I missed the wait light. The operating system was BPS tape and, in essence,
what BPS does is go into an enabled loop - similar to the BR 15 no doubt. If
one imagines what the wait light would have shown, clearly the original
version of the program hardly affected the wait light's brightness, the I/O
buffers change dimmed it considerably, the arithmetic change almost
extinguished it and the massive logic adjustment to limit the tape passes
extinguished it completely. If I had seen an almost extinguished wait light
after the arithmetic change, it is likely I would have realised there was no
more improvement possible and another major rewrite was pointless.
Chris Mason
[1] Is there still such a light on today's processors and, if not, which
historical S/360+ range removed the indicator?

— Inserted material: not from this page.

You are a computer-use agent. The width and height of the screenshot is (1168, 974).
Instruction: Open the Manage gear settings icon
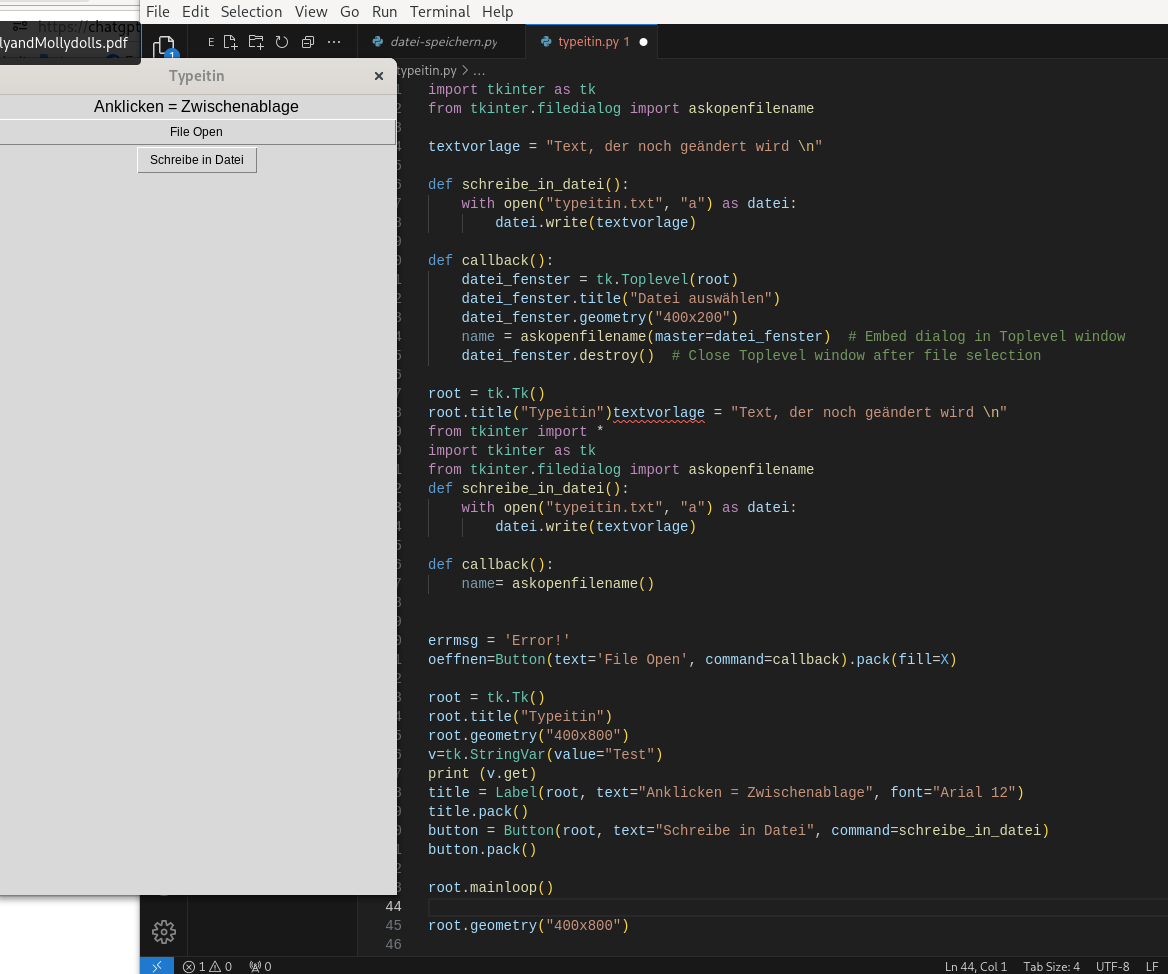click(164, 932)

----- Original Message -----
From: "(IBM Mainframe Discussion List)" <[EMAIL PROTECTED]>
Newsgroups: bit.listserv.ibm-main
To: <[email protected]>
Sent: Friday, June 22, 2007 4:49 PM
Subject: Re: Operating systems are old and busted
In a message dated 6/21/2007 8:14:33 P.M. Central Daylight Time,
[EMAIL PROTECTED] writes:
So the operators used to put DEBE
in and let it crank the meter while they played hearts, but management
was
happy that they used 4-5 hours of machine time. I wouldn't do it and got
called on the carpet for not getting more work done. Ah the good ol days!
I wrote a little program once to do the same thing - i.e., a batch job to
soak up all CPU time. I called it IEFBR15. If you gave it a great big
TIME=
value, it would run for an extra special long time.